Joe and Emma Smith welcomed visitors to the beach, which they described as “the finest sandy bathing beach on the interior waters of Puget Sound.” They rented out a dozen simple cottages and began a successful direct mail business distributing the bulbs and seeds produced in the gardens. The Joemma Bulletin developed into a catalog-magazine filled with his thoughts, humor, gardening tips, and horticultural product sales, reaching a circulation of 4,000 in the mid-1920’s.

Financial and health problems during the Great Depression forced Joe and Emma to return to Seattle, and the lease of the property was discontinued. Emma passed away in 1949, and Joe died in 1962.

Public Land Becomes Public Park

The Washington Department of Natural Resources developed a primitive public recreation area on the trust lands, called the Whiteman Cove Recreation Site. When Senator Robert F. Kennedy was assassinated three days before the planned June 9, 1969 dedication of upgraded facilities at the site, Commissioner of Public Lands Bert Cole ordered the name changed to Robert F. Kennedy Recreation Site.

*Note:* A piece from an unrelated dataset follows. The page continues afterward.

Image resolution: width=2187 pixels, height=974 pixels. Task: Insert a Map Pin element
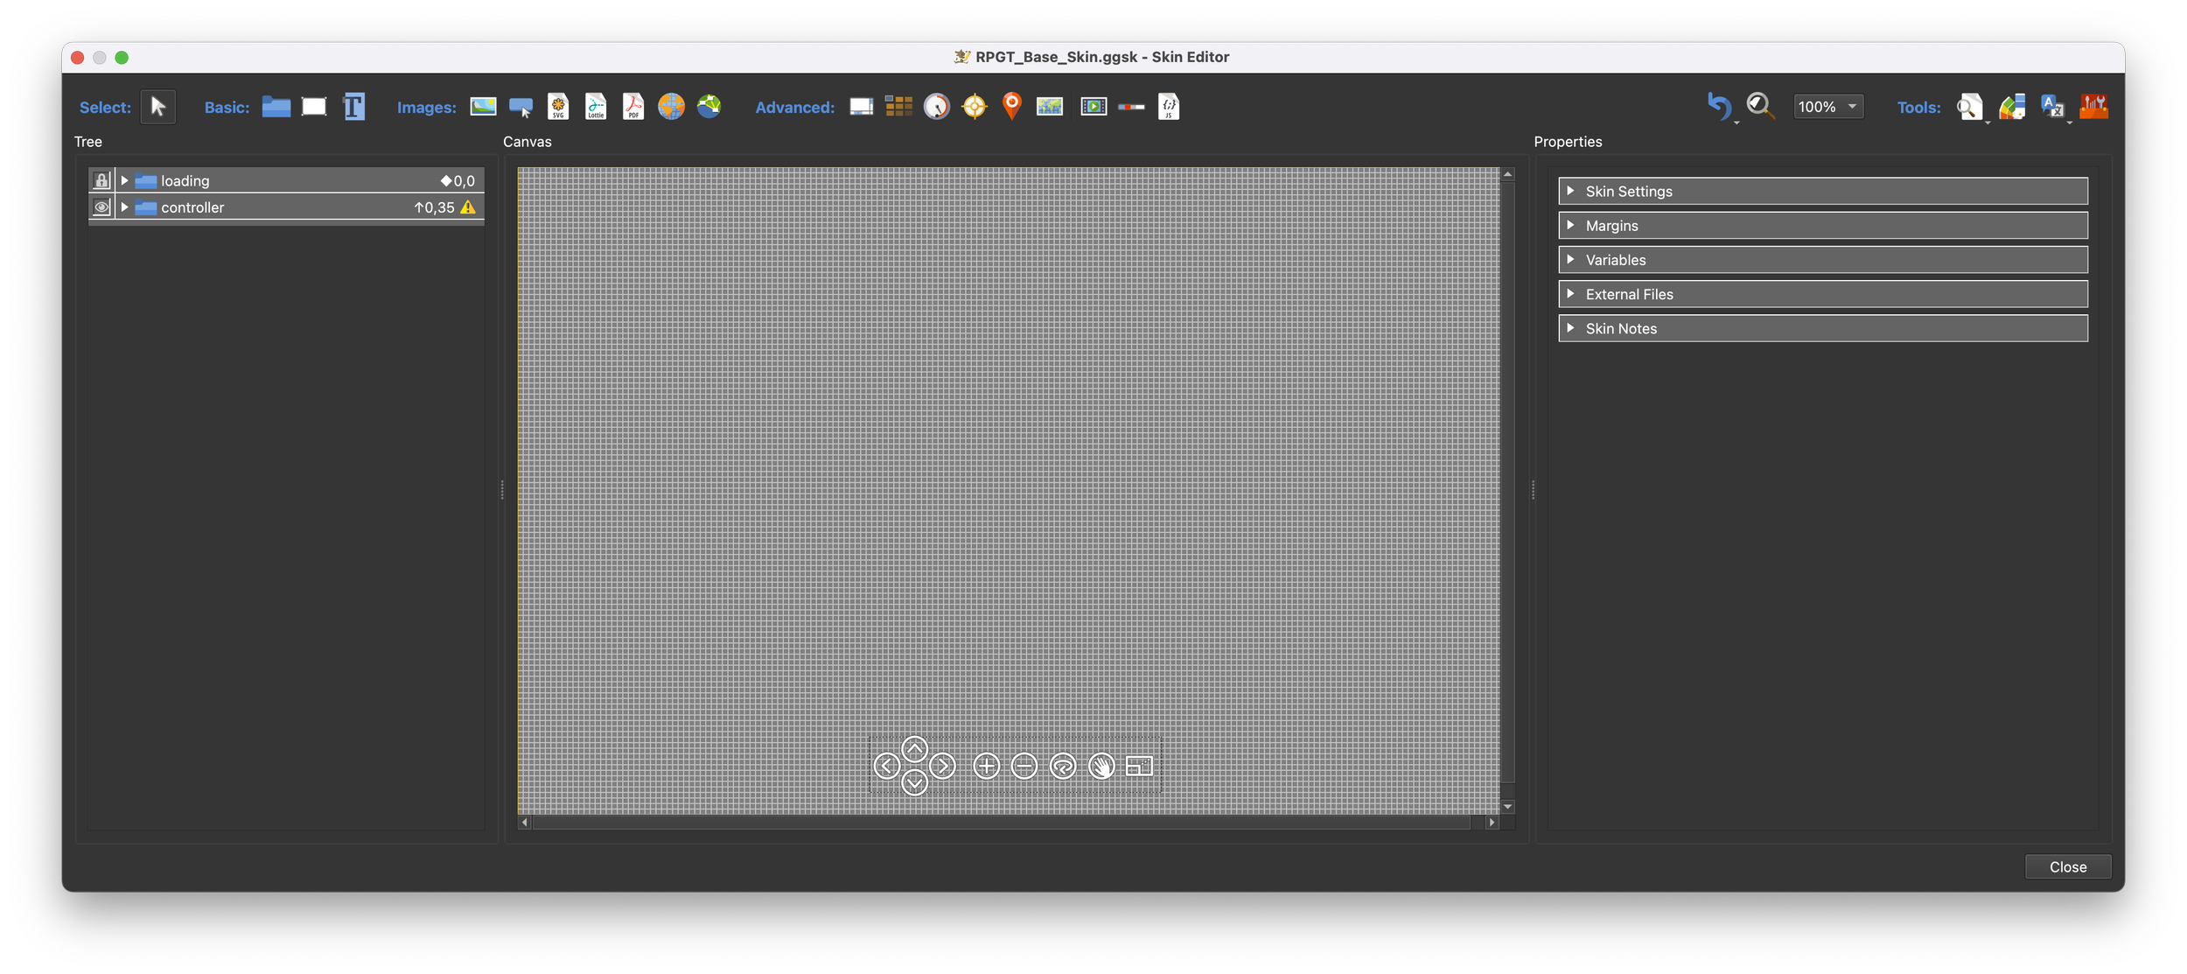pyautogui.click(x=1011, y=106)
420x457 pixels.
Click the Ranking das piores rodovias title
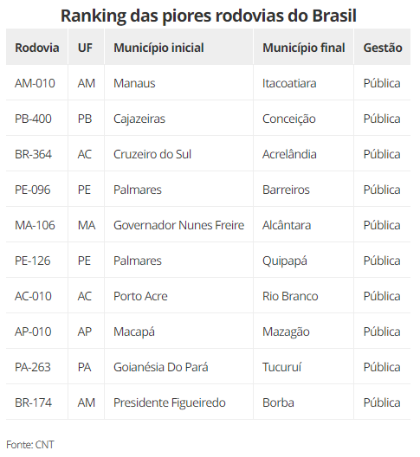(209, 16)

The area lacked an on-site manager, and facilities deteriorated, causing closure of the site in 1989. Also in 1989, the legislature authorized the Trust Land Transfer Program. The legislature funds the transfer of state trust lands with special ecological or social values that have low income potential out of state trust ownership to a public agency that can manage the property for those values. Money from the transfer provides revenue for the trust beneficiaries and is used to buy productive replacement properties that will generate future trust income.

On January 24, 1995, the Robert F. Kennedy Recreation Site was transferred to the Washington State Parks and Recreation Commission (WSPRC). The $1.2 million purchase price for the land and timber was paid to the trust by a legislative appropriation to the Trust Land Transfer Program. On March 10, 1995, the WSPRC heard testimony from local residents, and officially named the new park Joemma Beach State Park. The park dedication ceremony was held on April 26, 1995.